June 15, 2012 at 8:20 am
I am normally on the OLTP side of things but I am wanting to learn the new BI features of SQL Server 2012. What are typical recommendations for setting up a DW in 2012? For instance, are you planning on using both AlwaysOn to create a read-only copy for OLTP reporting and then also creating a DW in SSAS? Or if you do a DW, do you skip the AlwaysOn OLTP reporting and only use SSAS?
When using the new Tabular data model in SSAS, can you report directly off of OLTP tables? Or is the recommendation to get the data into a DW format similar to how AdventureWorks is translated to AdventureWorksDW? If you need to get into a DW format, are you using CDC via SSIS?
I have been playing with the new Tabular model/PowerView functionality (great live demos are here http://www.microsoft.com/sqlserver/en/us/learning-center/virtual-labs.aspx ) and am rather impressed.
June 15, 2012 at 2:39 pm
Shoot can someone move this to the strategies and ideas BI section?
June 17, 2012 at 1:43 pm
Here is a good place to start to get some idea of what Microsoft set forth as documented Best Practices when it comes to setting up a DW. It talks about CDC, SSIS, PowerPivot and other topics you raised so I think it may answer a lot of your questions, or at least give you somewhat of a background to begin some proof-of-concept work.
The document is for Microsoft for SQL Server 2008 R2. I do not see that one has been produced specific to SQL Server 2012, however the majority of the concepts will still pertain to the newer version:
Best Practices for Data Warehousing with SQL Server 2008 R2
There are no special teachers of virtue, because virtue is taught by the whole community.
--Plato
June 18, 2012 at 6:42 pm
JJ-469859 (6/15/2012)
... are you planning on using both AlwaysOn to create a read-only copy for OLTP reporting and then also creating a DW in SSAS? Or if you do a DW, do you skip the AlwaysOn OLTP reporting and only use SSAS?When using the new Tabular data model in SSAS, can you report directly off of OLTP tables? Or is the recommendation to get the data into a DW format similar to how AdventureWorks is translated to AdventureWorksDW? If you need to get into a DW format, are you using CDC via SSIS?
.
Thanks for the link to that doc, interesting read but be careful given it comes from the vendor.

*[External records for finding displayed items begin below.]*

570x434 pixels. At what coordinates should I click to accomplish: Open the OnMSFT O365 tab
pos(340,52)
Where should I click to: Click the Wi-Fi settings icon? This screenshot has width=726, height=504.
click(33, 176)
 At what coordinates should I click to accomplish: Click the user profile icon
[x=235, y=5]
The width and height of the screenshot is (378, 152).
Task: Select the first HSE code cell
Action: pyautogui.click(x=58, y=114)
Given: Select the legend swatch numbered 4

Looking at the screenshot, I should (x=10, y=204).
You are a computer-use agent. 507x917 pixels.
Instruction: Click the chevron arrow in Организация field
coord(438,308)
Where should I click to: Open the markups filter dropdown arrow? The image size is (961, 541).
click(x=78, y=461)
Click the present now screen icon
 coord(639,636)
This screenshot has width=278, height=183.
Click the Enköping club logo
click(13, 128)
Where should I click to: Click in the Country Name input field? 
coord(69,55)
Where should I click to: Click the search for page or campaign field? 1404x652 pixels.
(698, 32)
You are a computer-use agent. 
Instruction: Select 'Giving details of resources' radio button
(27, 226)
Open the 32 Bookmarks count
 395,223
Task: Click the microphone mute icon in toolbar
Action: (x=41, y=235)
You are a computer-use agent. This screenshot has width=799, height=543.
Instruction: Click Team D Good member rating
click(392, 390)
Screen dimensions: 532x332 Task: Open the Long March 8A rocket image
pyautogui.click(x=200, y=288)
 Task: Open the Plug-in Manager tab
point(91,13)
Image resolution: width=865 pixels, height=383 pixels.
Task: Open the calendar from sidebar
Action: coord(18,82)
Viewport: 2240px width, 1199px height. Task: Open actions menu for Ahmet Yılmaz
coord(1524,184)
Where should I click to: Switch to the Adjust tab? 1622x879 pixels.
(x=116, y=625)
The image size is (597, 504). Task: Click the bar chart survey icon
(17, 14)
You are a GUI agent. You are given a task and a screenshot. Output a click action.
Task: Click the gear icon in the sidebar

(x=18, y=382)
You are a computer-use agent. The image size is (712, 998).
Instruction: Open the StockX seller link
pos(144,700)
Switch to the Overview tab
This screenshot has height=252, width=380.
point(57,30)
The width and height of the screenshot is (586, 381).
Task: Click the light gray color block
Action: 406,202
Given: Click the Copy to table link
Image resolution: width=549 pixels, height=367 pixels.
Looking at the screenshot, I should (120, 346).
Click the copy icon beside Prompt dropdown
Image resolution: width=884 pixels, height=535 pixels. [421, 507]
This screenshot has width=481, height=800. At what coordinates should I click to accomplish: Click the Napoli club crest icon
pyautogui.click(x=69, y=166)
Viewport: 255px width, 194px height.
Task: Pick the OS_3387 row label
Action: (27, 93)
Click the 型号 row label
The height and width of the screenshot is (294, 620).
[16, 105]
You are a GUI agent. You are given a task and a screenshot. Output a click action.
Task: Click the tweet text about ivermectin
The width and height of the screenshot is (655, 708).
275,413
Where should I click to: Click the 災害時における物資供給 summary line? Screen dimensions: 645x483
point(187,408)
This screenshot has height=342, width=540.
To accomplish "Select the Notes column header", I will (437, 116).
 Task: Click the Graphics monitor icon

Unforetunately there are no simple answers to your questions. I think ultimately it comes down to how many users are on your system and how much they thrash the OLTP database and what sort of expectations the organisation has of the BI system and their budget.
The main purposes of a BI system are to provide very fast reporting, data analysis and ultimately prediction. There is a hierarchy that goes something like this:
data -> information -> knowledge -> wisdom -> prediction
Obviously running reports against a production OLTP system is not ideal, and using a read-only copy will help but the queries that drive the reports will still require joining a lot of tables and any analysis queries will run really really slowly, but it might be enough to stop there.
A star/snowflake style of schema in a Data warehouse is enough to provide faster reporting and it's a more accessible model for end users. You could use SSIS to pump data from the production OLTP systems into the DW, but usually via a staging area/landing zone. The idea is to keep production DB and DW downtime to a minimum. You could stop there.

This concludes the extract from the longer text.